Aujourd'hui, conscients de ces deux aspects, nous avions la possibilité de traiter la question fondamentalement. Or nous ne l'avons à mon avis pas fait, ce qui est regrettable.
Quoi qu'il en soit, j'ai senti que les questions évoquées étaient l'occasion de troubles dans cette assemblée. J'en veux pour preuve toutes les discussions sur l'interopérabilité, même si cette dernière n'a pas marqué le débat. Certains souhaitaient l'interopérabilité, mais d'autres, qui ont malheureusement réussi, voulaient la « rétrécir ».
Sur les deux amendements qui ont concerné la création d'une autorité administrative, les votes n'ont pas été tranchés.
Dans un cas, il y a eu 164 voix « pour », 159 voix « contre » et 5 abstentions.

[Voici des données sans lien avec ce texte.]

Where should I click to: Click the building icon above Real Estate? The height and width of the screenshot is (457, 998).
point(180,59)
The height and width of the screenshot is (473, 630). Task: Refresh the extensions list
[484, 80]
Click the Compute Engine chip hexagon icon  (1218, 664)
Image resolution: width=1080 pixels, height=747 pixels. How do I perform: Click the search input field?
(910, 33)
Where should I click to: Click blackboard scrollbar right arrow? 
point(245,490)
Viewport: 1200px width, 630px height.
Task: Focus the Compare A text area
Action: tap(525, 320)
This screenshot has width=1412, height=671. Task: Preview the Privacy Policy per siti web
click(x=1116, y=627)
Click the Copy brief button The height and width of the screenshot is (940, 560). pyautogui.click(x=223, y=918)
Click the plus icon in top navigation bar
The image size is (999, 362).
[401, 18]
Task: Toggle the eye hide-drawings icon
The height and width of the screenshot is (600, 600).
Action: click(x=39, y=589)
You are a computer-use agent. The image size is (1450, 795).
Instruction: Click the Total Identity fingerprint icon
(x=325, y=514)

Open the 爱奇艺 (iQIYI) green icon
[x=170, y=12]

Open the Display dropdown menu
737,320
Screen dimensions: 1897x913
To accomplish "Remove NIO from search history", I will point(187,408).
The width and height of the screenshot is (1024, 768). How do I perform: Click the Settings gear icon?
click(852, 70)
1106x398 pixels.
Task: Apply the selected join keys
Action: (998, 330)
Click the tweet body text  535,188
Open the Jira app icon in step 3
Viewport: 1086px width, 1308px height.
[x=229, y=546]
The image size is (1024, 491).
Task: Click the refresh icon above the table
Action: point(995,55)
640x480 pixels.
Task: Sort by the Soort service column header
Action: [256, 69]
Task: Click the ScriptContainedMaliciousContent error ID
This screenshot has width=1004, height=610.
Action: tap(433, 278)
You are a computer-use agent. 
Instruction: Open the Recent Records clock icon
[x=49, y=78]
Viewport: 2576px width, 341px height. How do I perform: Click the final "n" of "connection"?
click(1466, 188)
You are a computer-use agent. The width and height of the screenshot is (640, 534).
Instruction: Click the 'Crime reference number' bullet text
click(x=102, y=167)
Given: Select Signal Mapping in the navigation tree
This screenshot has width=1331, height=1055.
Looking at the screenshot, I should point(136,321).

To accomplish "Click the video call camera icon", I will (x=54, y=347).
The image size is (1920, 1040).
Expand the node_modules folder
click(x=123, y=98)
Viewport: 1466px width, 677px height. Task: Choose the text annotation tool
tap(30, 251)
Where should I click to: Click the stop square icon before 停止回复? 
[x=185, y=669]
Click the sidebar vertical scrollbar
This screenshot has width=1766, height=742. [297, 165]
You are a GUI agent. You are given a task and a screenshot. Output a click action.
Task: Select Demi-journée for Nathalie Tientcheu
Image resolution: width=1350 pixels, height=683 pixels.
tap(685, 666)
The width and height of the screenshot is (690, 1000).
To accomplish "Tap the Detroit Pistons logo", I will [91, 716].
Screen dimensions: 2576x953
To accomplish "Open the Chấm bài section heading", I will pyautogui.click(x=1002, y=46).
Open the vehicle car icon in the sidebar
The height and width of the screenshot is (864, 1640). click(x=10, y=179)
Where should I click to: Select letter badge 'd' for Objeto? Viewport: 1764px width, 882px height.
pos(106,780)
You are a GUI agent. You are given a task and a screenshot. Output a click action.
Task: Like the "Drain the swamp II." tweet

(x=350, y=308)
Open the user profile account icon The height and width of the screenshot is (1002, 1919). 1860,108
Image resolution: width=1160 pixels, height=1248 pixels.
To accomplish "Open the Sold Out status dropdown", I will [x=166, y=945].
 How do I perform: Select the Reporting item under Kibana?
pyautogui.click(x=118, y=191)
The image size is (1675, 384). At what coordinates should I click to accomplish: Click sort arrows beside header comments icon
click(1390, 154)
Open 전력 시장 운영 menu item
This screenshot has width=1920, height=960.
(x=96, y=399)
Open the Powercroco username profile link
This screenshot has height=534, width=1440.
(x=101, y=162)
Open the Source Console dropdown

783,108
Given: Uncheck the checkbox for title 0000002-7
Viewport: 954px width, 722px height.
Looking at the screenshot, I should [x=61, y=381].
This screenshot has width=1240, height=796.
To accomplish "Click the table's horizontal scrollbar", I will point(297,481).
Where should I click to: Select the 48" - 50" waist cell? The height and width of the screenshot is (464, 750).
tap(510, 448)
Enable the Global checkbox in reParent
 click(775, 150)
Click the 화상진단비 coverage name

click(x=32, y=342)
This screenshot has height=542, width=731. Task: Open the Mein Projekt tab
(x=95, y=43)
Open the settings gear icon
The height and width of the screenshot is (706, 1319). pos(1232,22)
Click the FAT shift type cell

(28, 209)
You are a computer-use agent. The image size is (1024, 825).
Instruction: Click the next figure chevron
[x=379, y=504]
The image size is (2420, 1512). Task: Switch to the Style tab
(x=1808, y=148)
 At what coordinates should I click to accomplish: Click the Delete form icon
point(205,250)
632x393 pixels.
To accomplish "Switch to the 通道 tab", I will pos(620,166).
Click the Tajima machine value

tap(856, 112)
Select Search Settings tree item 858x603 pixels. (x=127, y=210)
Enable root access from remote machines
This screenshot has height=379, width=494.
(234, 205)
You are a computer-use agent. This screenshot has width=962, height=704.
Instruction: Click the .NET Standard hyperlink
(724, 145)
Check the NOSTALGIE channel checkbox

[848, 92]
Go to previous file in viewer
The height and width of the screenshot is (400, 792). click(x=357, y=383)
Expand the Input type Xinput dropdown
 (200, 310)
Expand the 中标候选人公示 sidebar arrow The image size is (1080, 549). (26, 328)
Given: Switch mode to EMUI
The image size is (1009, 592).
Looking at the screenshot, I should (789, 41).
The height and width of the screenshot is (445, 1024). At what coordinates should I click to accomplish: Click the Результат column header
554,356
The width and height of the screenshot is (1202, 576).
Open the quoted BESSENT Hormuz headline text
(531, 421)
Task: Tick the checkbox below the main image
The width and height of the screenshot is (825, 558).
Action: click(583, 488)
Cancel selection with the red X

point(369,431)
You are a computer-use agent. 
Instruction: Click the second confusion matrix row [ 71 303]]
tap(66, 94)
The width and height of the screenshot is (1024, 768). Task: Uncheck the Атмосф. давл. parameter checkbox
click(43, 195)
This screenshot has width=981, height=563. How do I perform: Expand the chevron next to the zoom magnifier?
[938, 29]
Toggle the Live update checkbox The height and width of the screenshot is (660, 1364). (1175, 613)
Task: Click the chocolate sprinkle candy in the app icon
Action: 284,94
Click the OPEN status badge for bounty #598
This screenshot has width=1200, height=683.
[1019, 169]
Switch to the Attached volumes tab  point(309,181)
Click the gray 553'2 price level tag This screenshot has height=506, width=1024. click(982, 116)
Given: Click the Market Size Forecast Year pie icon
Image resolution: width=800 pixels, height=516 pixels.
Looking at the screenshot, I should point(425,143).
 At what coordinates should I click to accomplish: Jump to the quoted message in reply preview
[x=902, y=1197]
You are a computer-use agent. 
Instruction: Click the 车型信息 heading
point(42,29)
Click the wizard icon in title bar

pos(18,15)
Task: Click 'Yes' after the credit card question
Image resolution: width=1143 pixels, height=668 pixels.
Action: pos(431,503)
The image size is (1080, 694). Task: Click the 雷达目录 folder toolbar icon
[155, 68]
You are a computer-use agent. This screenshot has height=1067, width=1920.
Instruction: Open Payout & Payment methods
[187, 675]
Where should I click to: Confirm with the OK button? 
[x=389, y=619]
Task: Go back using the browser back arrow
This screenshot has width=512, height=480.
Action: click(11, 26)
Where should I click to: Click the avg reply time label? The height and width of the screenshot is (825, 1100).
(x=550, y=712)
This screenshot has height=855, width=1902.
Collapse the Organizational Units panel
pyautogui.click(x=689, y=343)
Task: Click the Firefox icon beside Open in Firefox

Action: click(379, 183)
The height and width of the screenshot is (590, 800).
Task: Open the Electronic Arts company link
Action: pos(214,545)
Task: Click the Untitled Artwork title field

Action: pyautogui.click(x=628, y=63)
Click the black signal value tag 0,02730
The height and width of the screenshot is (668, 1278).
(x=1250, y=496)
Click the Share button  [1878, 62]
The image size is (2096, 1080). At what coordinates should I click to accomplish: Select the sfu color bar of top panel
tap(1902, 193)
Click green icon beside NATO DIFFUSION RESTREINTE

Cela signifie bien que la question existe et que nous n'avons pas su aller dans le sens d'une responsabilité publique nouvelle.
Dans l'autre cas, il y a eu 161 voix « contre », 120 voix « pour » et 41 abstentions. Faites l'addition des voix « pour » et des abstentions, et vous arriverez également à un équilibre !
Il y avait donc des possibilités que nous n'avons pas exploitées.
Voilà, pour l'essentiel, ce que je voulais dire.
En 1996, lors de l'adoption d'une directive européenne, j'avais déclaré que l'heure me paraissait venue de donner un signal, car il était clair, notamment dans les débats de l'OMPI, que le copyright avançait. Je disais alors : il nous faudrait sonner le tocsin !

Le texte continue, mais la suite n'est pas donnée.